Thought I’d share some thoughts as to why the practice is so successful:
1) It allows both client and designer a chance to voice opinions on where the project can go.
When I begin working with a client, I always ask if they have any idea what they want to communicate. The answer can be absolutely anything, but I always like to start the conversation with ideas the client has already been working on. Considering what the client already likes and wants is a wonderful first step in helping you select the inspiration and thoughts for them. It allows the client to see what their ideas could be translated into, it keeps the big shocking “Oh that is not what I was thinking at ALL” in the beginning, when trust is slowly being built. I consider this stage more aligned to ‘translating’ than designing. I listen, observe, collect any visual samples the client may have, and then we work on our own. When we meet again, I’ve collected lots of things based off of what the client’s told me. It’s through the second ‘touch base’ call that we– client and myself– find the right visual direction. But it starts with loosely observing what the client says they want, and then begin strongly enough to talk through the reactions of what you’ve sent them.
2. Keeps miscommunications, revisions + frustrations to a minimum w/ a visual “road map”

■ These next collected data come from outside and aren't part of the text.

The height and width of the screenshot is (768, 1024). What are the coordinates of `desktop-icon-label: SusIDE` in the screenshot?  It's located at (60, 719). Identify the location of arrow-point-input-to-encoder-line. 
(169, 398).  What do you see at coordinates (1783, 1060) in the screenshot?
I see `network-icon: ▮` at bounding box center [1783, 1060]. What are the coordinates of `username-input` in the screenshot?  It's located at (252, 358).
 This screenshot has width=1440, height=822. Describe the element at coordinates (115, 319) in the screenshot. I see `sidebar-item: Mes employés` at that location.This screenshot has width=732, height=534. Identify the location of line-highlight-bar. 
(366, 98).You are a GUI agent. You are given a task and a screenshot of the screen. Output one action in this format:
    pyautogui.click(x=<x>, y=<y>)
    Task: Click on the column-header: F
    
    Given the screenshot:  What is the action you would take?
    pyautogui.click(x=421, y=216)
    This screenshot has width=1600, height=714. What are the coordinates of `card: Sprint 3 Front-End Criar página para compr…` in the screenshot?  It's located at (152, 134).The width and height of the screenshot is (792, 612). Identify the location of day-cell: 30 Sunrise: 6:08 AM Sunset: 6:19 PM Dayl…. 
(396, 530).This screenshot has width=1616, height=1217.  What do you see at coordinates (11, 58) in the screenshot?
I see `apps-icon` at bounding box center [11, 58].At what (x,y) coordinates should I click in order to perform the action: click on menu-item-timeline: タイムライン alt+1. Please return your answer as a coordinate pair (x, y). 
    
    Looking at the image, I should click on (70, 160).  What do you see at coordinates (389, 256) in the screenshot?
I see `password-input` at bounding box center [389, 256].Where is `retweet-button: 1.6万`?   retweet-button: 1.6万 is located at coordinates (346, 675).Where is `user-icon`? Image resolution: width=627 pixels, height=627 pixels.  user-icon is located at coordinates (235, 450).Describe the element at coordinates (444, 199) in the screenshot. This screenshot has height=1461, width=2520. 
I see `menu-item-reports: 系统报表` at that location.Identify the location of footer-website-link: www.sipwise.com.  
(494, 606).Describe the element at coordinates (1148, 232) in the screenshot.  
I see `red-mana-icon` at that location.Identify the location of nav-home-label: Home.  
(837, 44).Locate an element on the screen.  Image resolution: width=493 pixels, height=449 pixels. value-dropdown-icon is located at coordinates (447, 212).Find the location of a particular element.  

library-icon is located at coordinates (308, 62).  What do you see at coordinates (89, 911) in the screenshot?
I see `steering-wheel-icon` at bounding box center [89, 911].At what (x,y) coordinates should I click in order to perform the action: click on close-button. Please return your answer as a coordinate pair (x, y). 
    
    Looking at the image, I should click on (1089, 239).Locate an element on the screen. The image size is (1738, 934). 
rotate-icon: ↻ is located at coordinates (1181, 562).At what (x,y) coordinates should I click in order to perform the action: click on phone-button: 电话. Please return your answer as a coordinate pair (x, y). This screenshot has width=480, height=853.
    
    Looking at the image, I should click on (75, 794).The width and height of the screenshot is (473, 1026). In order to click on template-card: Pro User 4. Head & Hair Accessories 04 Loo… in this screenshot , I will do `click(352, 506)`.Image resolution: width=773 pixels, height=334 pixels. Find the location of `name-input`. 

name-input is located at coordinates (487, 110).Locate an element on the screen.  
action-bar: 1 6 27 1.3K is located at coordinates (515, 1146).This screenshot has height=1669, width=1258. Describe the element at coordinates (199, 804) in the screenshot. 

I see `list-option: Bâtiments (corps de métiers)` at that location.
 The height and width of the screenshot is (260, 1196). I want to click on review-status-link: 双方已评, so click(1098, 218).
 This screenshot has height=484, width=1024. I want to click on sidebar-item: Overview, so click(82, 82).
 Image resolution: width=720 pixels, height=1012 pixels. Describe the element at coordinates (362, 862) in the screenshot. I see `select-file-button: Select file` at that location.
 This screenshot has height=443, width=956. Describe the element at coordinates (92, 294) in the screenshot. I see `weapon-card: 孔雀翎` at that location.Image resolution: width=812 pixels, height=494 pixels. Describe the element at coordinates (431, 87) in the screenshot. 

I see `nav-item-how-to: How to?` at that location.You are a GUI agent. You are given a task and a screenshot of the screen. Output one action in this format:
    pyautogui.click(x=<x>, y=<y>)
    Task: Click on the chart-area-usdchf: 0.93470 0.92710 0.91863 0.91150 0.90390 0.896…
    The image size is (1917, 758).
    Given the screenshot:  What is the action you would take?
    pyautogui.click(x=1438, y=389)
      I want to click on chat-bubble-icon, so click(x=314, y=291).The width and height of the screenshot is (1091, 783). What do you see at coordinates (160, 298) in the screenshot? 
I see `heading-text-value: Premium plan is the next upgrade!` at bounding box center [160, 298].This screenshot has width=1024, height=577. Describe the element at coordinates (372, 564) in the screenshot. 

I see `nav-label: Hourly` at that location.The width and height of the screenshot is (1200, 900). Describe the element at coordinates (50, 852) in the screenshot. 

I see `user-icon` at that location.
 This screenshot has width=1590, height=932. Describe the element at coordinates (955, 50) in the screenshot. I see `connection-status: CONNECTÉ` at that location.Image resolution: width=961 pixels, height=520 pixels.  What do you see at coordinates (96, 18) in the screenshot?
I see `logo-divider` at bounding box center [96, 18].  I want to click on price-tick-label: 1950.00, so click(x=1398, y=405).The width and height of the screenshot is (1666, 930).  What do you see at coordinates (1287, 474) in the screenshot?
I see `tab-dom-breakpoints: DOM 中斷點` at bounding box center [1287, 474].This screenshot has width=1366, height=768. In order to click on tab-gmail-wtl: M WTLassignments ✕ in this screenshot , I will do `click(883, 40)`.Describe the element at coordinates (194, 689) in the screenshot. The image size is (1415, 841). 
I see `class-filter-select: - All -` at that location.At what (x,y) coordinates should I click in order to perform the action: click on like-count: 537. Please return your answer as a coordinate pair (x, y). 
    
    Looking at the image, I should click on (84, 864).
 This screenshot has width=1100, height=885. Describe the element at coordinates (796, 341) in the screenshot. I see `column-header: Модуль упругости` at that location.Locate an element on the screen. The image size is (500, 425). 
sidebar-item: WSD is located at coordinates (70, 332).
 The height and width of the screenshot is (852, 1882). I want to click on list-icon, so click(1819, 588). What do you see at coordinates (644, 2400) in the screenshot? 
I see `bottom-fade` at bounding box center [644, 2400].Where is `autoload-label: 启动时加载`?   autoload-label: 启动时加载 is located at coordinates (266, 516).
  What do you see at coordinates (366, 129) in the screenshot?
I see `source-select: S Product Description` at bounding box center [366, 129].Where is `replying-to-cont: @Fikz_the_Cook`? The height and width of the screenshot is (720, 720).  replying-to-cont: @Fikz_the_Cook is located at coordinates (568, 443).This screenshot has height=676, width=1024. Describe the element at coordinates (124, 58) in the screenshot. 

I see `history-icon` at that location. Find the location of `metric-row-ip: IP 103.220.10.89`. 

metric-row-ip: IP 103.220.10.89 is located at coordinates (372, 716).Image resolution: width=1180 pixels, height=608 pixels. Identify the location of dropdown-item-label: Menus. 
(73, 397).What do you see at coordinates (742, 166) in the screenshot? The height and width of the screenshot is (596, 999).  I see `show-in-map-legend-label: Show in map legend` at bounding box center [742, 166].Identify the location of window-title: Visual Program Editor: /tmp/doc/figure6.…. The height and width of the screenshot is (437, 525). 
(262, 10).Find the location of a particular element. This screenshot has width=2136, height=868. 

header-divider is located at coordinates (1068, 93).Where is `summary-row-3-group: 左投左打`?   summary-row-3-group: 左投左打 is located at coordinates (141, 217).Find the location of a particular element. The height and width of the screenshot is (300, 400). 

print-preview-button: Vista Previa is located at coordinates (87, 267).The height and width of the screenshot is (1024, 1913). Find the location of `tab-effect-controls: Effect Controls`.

Normally when a designer begins a project, they’ll already have an understanding of the type of work the client will need. Whether it’s visual, verbal, or just a few clippings of an idea, the designer has to have something to ‘go off of’. A client that provides the designer not only with what they want to achieve from a design standpoint, but also from an aesthetic standpoint. There are a lot of definitions to what makes something “modern”, “vintage”, “warm” or “cool”, and very few people will see the same exact thing the same exact way. There’s some commonalities, sure, but individual tastes are just that: individualized. When you and the client both work off the same visual reference, there can be no miscommunications as to what the client sees as “modern”, and what the designer understands in that choice. It will keep the client from feeling like the designer “doesn’t listen”, and it will keep the designer from experiencing the “client’s don’t know what they’re talking about” argument. The client very much knows, or at least they have an idea. The problem is that without visual reference, it’s practically impossible to explain.
3. Gives client and designer “visual clues” to help keep creative suggestions low, allowing success to be easily realized
So you’ve got through the initial steps, explored some directions, but now the client feels lost. The design process can surely be messy if not navigated correctly! If at any time, the client feels that what they’re being shown is not what you discussed creating, then revisit the inspiration. Go back to the samples and ideas that inspired this long journey of revisions, and talk to the client about their initial reactions. Is it close? Completely off base? Was there a misunderstanding around a certain element? Whatever the scenario, having the foundation of agreed upon images and inspiration keeps both the designer and the client tethered to reality, and thus minimizing the frustrating back and forth.
I hope that help answer any murky questions about using inspiration with clients! Remember, inspiration is simply a way to help bridge the communication gap between the designer and those who aren’t as comfortable swimming in that subjective world.